Thyroid
Jonathan Shakesprere, MD
PGY-2
Department of Internal Medicine, West Virginia University School of Medicine
Morgantown, West Virginia, United States
22 MTC patients (11 males, 11 females) were identified. 6 patients were diagnosed with MTC in the setting of MEN2A; 2 of these patients required prophylactic thyroidectomy due to the presence of high-risk mutations with FNA biopsy deferred. On ultrasound, average dominant nodule size was 1.88 cm. Nodules were predominantly located in the upper (45.4%), as well as middle (40%) lobes. Sonographically, most nodules appeared solid (77.3%), with over half being hypoechoic (54.5%). 14 nodules underwent FNA biopsy, with 6 (42.8%) showing initial false negative results for MTC including papillary, follicular, and Hurthle cell neoplasms. Final post-operative pathology results showed an average dominant tumor focus of 2.04 cm. Most MTC tumors were ultimately identified in the upper lobes (45.4%), followed by the middle (36.3%) and lower (18.1%) lobes.

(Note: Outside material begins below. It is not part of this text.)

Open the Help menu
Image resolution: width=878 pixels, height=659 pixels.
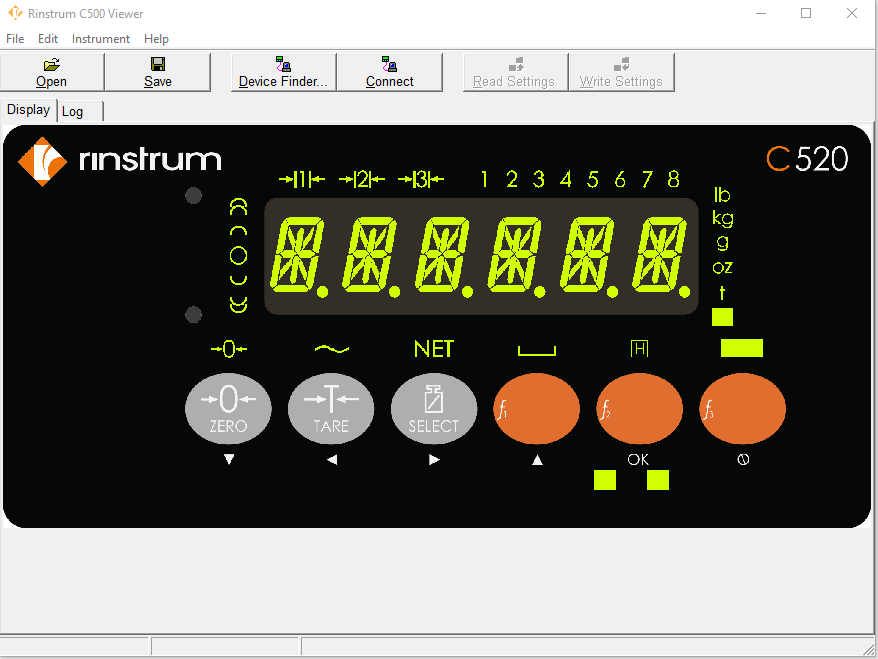156,39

Discussion/Conclusion: Our findings suggest that thyroid nodule location and composition can add diagnostic utility to the pre-operative evaluation of MTC. Sonographic identification of solid, hypoechoic nodules in the upper, as well as middle, lobes corresponded with post-operative MTC-proven pathology results. Our elevated rate of false negative FNA biopsy results for MTC also reflects data from prior investigations indicating its limited sensitivity. Thus, measurement of serum calcitonin in the presence of a solid, hypoechoic nodule located in the upper and middle thyroid lobes could serve as a useful non-cytologic diagnostic tool and, ultimately, be more cost-effective.